## PROBLEM
Using the records below, write out only the lines from the line containing "Click Packstückaktivitätsnr. column header" up to and including the line containing "Task: Open the Projects stack icon", exactly, with no pictures.

## INPUT DATA
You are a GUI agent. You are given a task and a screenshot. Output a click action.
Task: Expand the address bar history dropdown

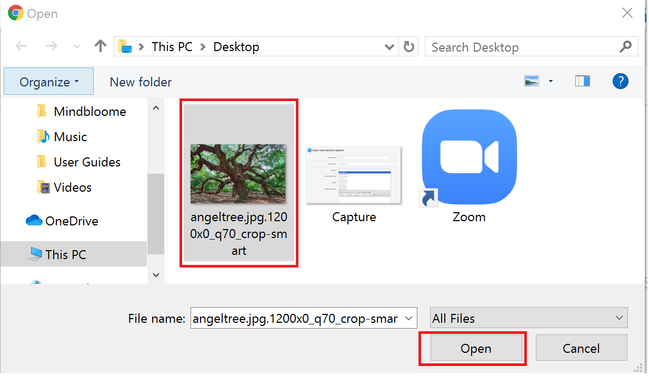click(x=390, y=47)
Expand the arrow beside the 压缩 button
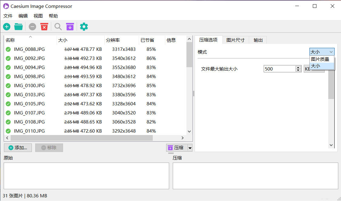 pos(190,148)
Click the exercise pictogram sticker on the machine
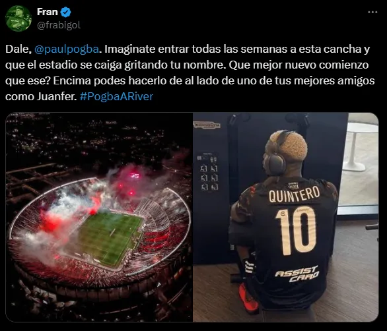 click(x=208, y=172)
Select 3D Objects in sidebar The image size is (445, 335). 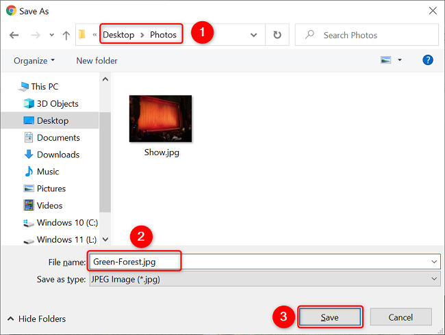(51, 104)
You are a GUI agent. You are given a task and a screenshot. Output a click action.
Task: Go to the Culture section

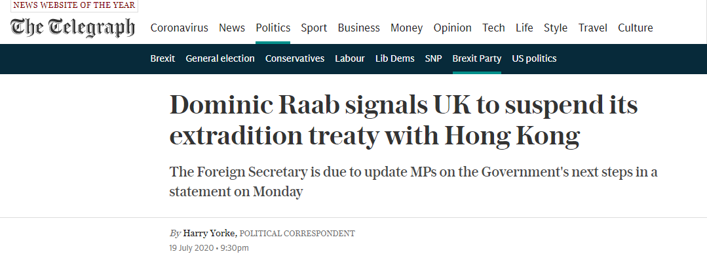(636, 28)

...

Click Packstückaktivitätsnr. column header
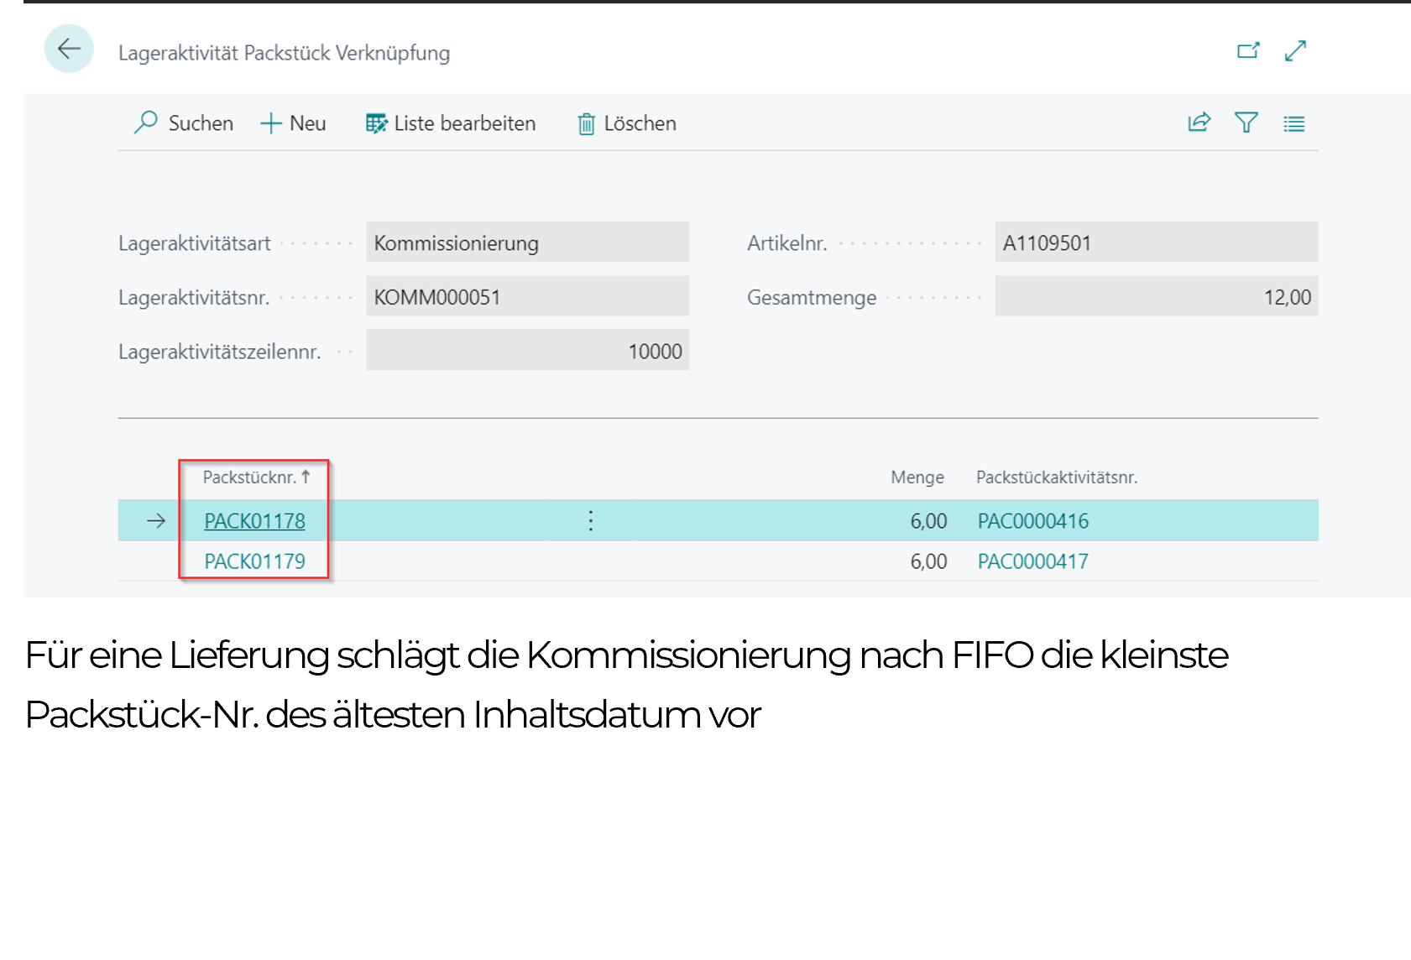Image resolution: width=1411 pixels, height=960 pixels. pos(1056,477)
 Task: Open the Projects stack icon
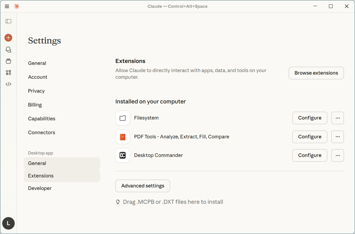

* * *

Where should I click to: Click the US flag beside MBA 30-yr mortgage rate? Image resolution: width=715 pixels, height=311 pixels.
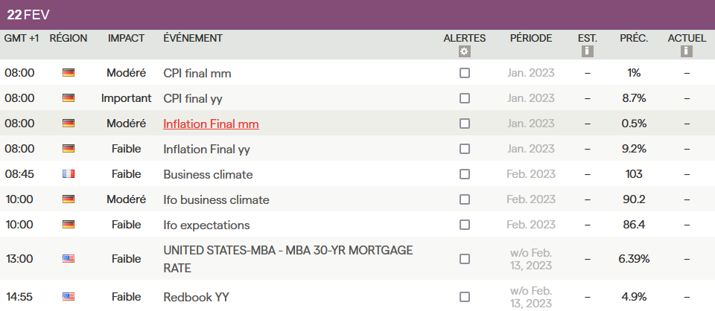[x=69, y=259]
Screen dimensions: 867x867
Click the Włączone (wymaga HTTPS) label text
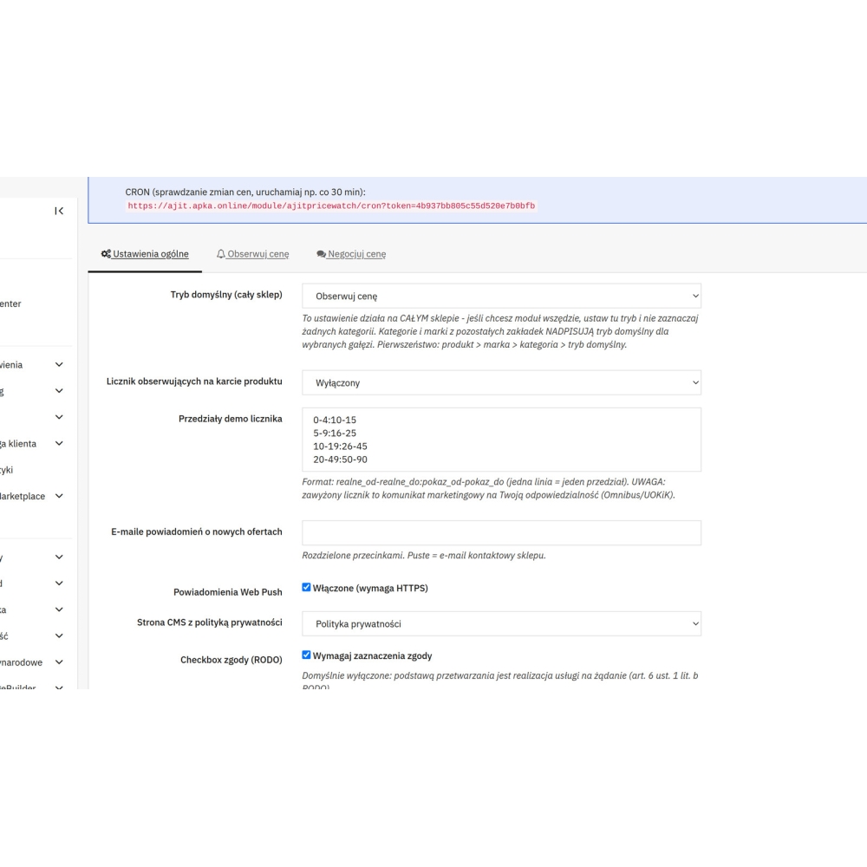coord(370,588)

## SOLUTION
Click Packstückaktivitätsnr. column header
Image resolution: width=1411 pixels, height=960 pixels. pos(1056,477)
 Task: Open the Projects stack icon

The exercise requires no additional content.